> Text
A - PH again, hogging the limelight: Okay, my time frame here might be a little screwy but I’ll have a go at this.
One big can of worms here. Alan Moore fell out with Marvel after they reprinted his Doctor Who backup strips in the US Doctor Who editions without his permission (tisk, tisk!). Moore wasn’t happy about this and vowed never to work for the company again. Later adding DC to the “never again” folder, this might explain his work for Rob Liefeld as he’d already ruled out Fleetway and didn’t last too long at Image.
Chris Claremont, who was unaware of the political problems brewing, introduced Sir James Jaspers into Uncanny X-Men #200. His intention was to have the Alan Moore Captain Britain support character infiltrate and eventually have a Jaspers’ Warp in this reality with the X-teams as the main thrust in the line-spanning story.
Moore was unhappy about the Jaspers appearance and severed any chance of a reconciliation.

> Stored data
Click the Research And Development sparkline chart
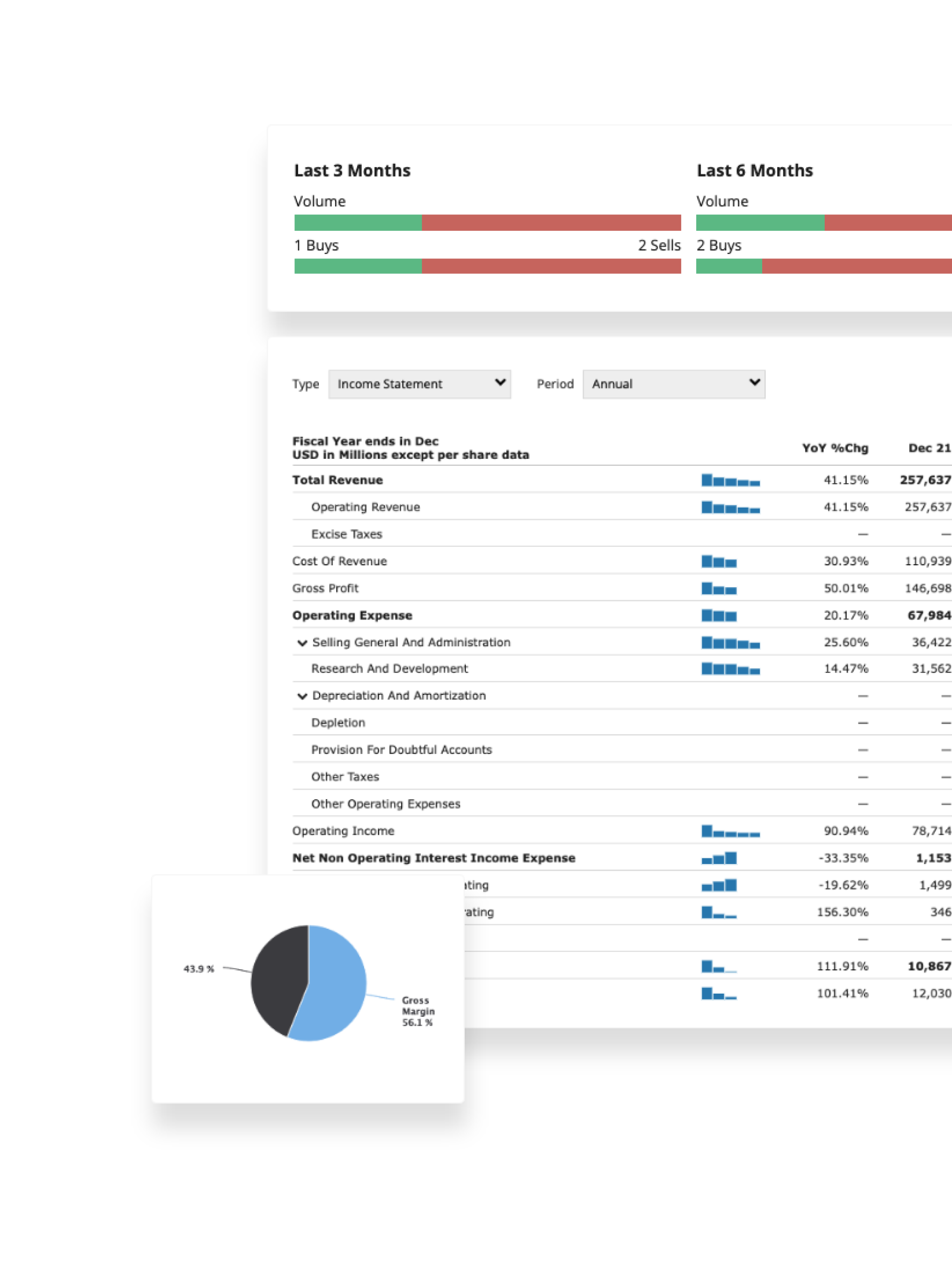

> Work instructions
1. From the passage about Alan Moore and Marvel, reproduce the part that opens with the words containing "One big can" and closes with "the line-spanning story.".
2. Answer these questions using the passage about Alan Moore and Marvel:
(a) What did Marvel reprint without Moore's permission?
(b) In which issue did Chris Claremont introduce Sir James Jaspers?
(c) At which company did Moore not last too long?
3. Write the next part of the passage about Alan Moore and Marvel, starting after its final sentence.

> Answer list
1.
One big can of worms here. Alan Moore fell out with Marvel after they reprinted his Doctor Who backup strips in the US Doctor Who editions without his permission (tisk, tisk!). Moore wasn’t happy about this and vowed never to work for the company again. Later adding DC to the “never again” folder, this might explain his work for Rob Liefeld as he’d already ruled out Fleetway and didn’t last too long at Image.
Chris Claremont, who was unaware of the political problems brewing, introduced Sir James Jaspers into Uncanny X-Men #200. His intention was to have the Alan Moore Captain Britain support character infiltrate and eventually have a Jaspers’ Warp in this reality with the X-teams as the main thrust in the line-spanning story.

2.
(a) His Doctor Who backup strips, in the US Doctor Who editions.
(b) Uncanny X-Men #200.
(c) Image.

3.
Now I get hazy because while I know what I was told, I’m not sure of the legalities. There is a glaring difference between US and UK copyright laws and Marvel’s lawyers allegedly recommended to Marvel that they avoid Moore’s creations and story ideas. Legalising would cost Marvel a lot of money and wasted time so the upshot was they dumped the X-Men: Jaspers’ Warp idea. A friend of mine interviewed John Romita Jr who said that he was “really looking forward to playing with some of the cool characters that Moore and Alan Davis had created for the Captain Britain strip”. Amazingly, Claremont had intentions of not only introducing Jaspers from the UK Captain Brain stories, but also the Special Executive and the Fury (which at one point was firmly on the cards, as Alan Davis and Mike Collins had resurrected the Fury in Sid’s Story and there was more of a haze around the character’s ownership).
So, the Special Executive became the Technet, but what happened to the Fury? Romita also said there would be hints and subplots in other Marvel comics. I was out of the loop at the time, but perhaps others noticed odd things happening in their Marvel comics during 1986.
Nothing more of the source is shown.